Mikhail Jibrayil (Mike) Atallah is a Lebanese American computer scientist, a distinguished professor of computer science at Purdue University.

Biography
Atallah received his bachelor's degree from the American University of Beirut in 1975. He then moved to Johns Hopkins University for his graduate studies, earning a master's degree in 1980 and a Ph.D. in 1982 under the supervision of S. Rao Kosaraju. Since that time he has been a member of the Purdue University faculty.

In 2001, Atallah co-founded Arxan Technologies, Inc., a provider of internet anti-piracy and anti-tampering software, and in 2007, he became its chief technology officer.

Research
Atallah has published over 200 papers on topics in algorithms and computer security.

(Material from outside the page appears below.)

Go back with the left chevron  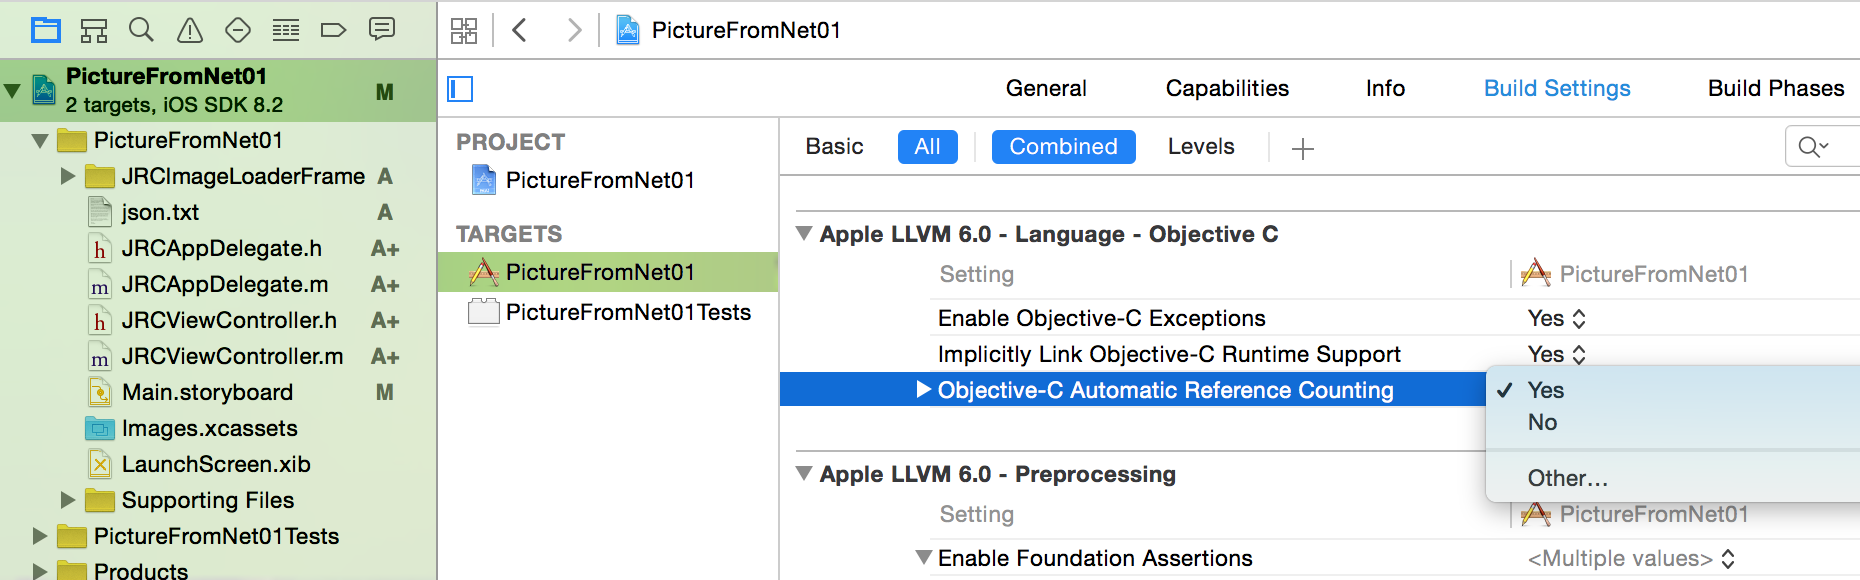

Atallah's thesis work was on the subject of parallel algorithms, and he continued working in that area as a faculty member.
Algorithmic research by Atallah includes papers on parallel  and dynamic computational geometry, finding the symmetries of geometric figures, divide and conquer algorithms, and efficient parallel computations of the Levenshtein distance between pairs of strings. With his student Marina Blanton, Atallah is the editor of the Algorithms and Theory of Computation Handbook (CRC Press, 2nd ed., 2009, ).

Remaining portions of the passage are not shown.